[GH-ISSUE #331] It fails to grab cnn.com properly #238

Closed
opened 2026-03-01 14:41:45 +03:00 by kerem · 2 comments
Owner

Originally created by @gerroon on GitHub (Mar 20, 2020).
Original GitHub issue: https://github.com/ArchiveBox/ArchiveBox/issues/331

Describe the bug

AB gets only some elements of cnn.com but not the actual content. Please see the screnshot for what it grabbed from cnn.com

Bear in mind that it scrapes the page, just that not properly.
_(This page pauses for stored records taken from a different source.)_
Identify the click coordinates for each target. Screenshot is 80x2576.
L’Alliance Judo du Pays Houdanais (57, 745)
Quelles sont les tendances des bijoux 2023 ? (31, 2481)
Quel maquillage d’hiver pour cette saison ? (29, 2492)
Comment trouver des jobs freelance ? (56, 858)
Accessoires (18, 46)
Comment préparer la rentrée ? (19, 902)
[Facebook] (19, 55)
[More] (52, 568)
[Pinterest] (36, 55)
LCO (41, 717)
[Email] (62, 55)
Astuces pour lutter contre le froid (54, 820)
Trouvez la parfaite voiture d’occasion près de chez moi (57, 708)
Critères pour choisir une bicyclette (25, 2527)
I can see the files in the data folder, so it cant be a permission issue.

Steps to reproduce

echo "https://edition.cnn.com" | docker-compose exec -T archivebox /bin/archive

Screenshots or log output

https://i.imgur.com/SCgez2G.png

Log below

Software versions

Debian Testing , docker-compose, 83197ef

echo "https://edition.cnn.com" | docker-compose exec -T archivebox /bin/archive
fatal: Not a git repository (or any of the parent directories): .git
[*] [2020-03-20 15:41:28] Parsing new links from output/sources/stdin-1584718888.txt...
    > Adding 1 new links to index (parsed import as Plain Text)
[*] [2020-03-20 15:41:28] Saving main index files...
    √ /data/index.json
    √ /data/index.html
[▶] [2020-03-20 15:41:28] Updating content for 2 pages in archive...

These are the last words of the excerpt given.